Complete, the whole thing.
Complete, the whole thing.
The Phrase Finder is based in Sheffield, England so we have a special interest in this phrase since that’s where the eponymous 1997 film was set. No definitive explanation of where the phrase originates has emerged though.
The most often-repeated derivation is from the tailoring business of Sir Montague Burton. A complete three-piece suit, that is, one with a waistcoat, for a wedding etc, would be the Full Monty. There is plausible hearsay evidence from staff who worked in Burton’s shops who confirm that customers were familiar with the term and often asked for ‘the full monty’ by name.
Burton opened his first shop in Chesterfield, Derbyshire, in 1904. The business flourished and he began opening a chain of shops in 1906. This included premises in Sheffield. He also opted to live in the city where, just 200 yards from where I now type this, he set up home in Violet Bank Road after his marriage in 1909.
Burton’s name was certainly well known.

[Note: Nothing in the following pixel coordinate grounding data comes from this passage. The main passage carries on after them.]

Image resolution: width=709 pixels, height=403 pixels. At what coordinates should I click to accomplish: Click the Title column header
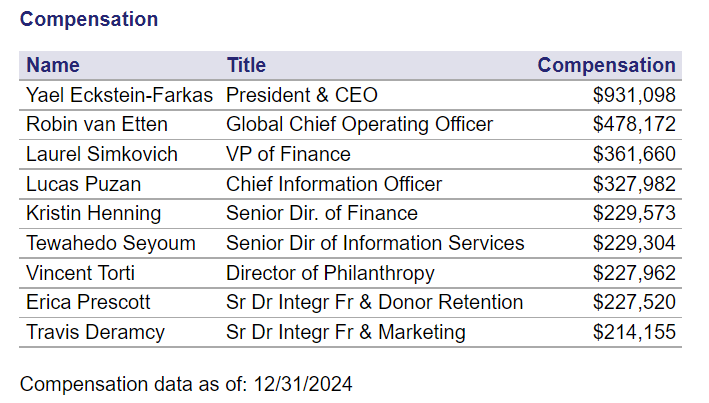[246, 66]
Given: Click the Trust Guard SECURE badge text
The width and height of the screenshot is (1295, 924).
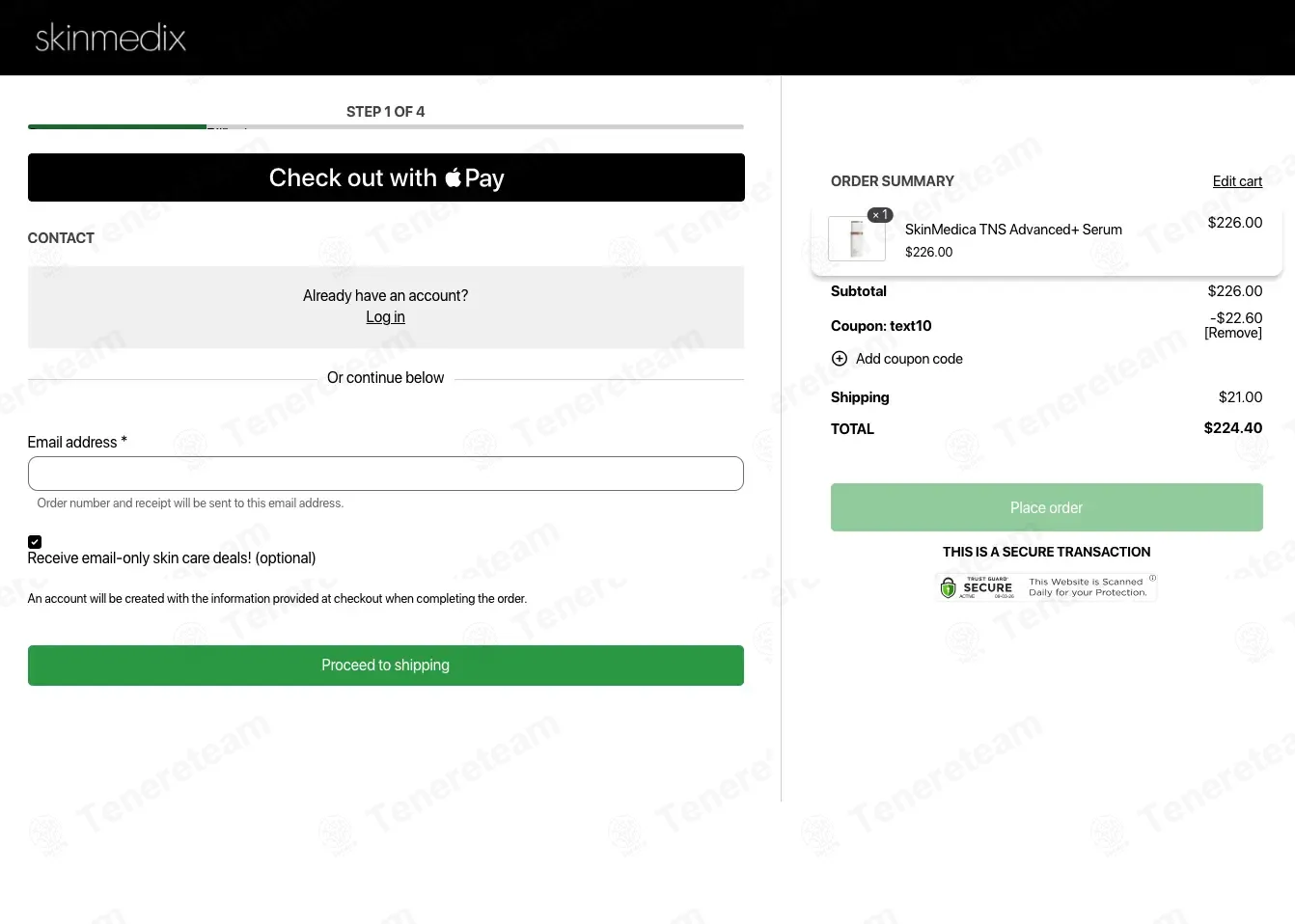Looking at the screenshot, I should (988, 587).
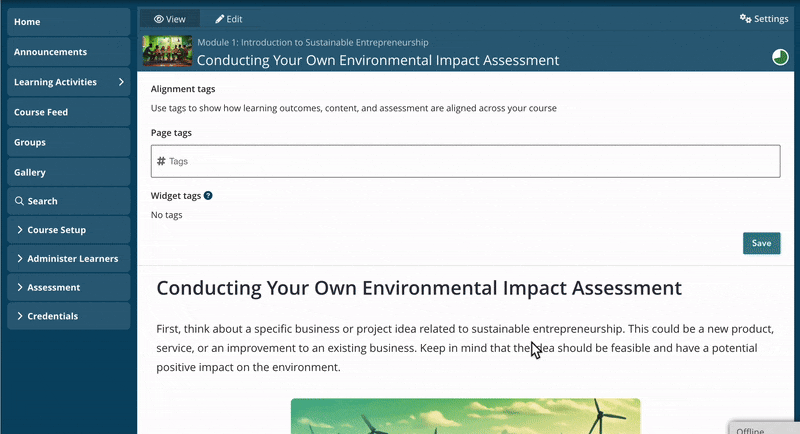Image resolution: width=800 pixels, height=434 pixels.
Task: Click the page progress pie icon
Action: point(780,58)
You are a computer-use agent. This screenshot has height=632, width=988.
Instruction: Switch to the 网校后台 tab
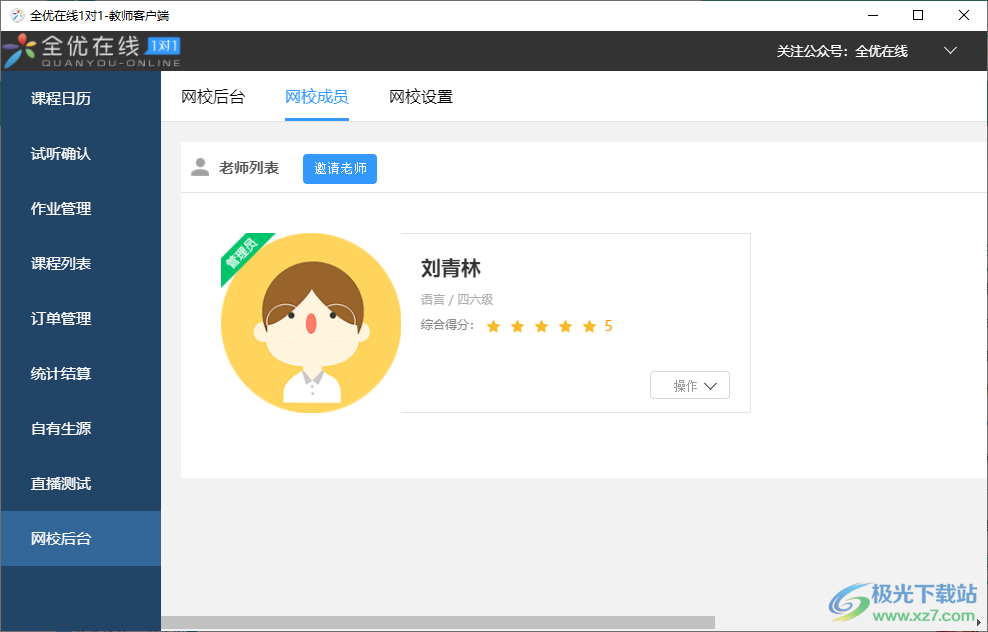point(212,97)
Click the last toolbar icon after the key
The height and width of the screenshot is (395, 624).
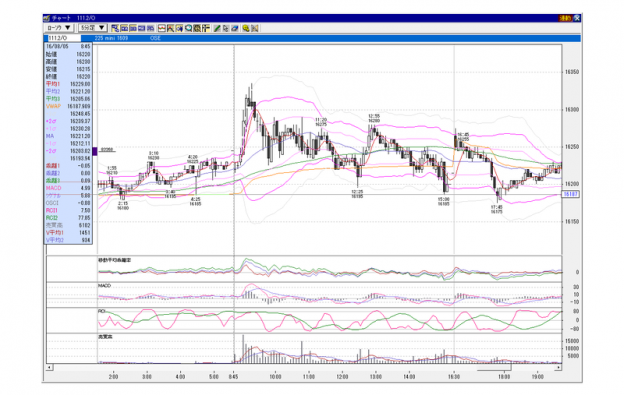coord(254,28)
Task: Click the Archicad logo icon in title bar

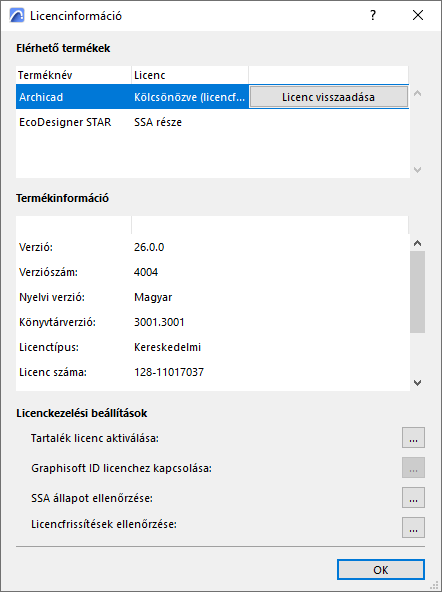Action: coord(17,16)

The business went on to become world’s largest wholesale bespoke tailoring service.
Another explanation of the phrase’s origin is from a Spanish card game where the pile of cards on the table is called a ‘monte’. This is plausible but I can find no documentary evidence to support it.
Yet another comes explanation from Field Marshall Montgomery’s alleged habit of wearing his full set of medals, or his alleged insistence on his troops eating a full English breakfast every day. It’s true that Montgomery was universally known as Monty, but that’s where the circumstantial evidence for this derivation ends. The fact that there is more than one explanation that links Monty and ‘the full monty’ is somewhat unconvincing.
Although the phrase had been in circulation prior to the film there don’t appear to be any instances of it having appeared in print before the 1980s.
In the 1982 edition of Yellow Pages (UK’s commercial phone directory) for Manchester North has an entry for a chip-shop:
“Full Monty Chippy The, 30 Townley St, Middleton”
The association of the phrase with the meaning we now understand is suggested in the shop’s name. To get an unambiguous use of the phrase to mean ‘complete, the whole thing’, we have to wait until 1985, as here from K. Howarth in ‘Sounds Gradely’ (North West Sound Archive):
“Full-monty, everything included … a thorough display – messing about.”
The Montague Burton version seems the more convincing of the suggested derivations, but the evidence isn’t sufficient to be sure.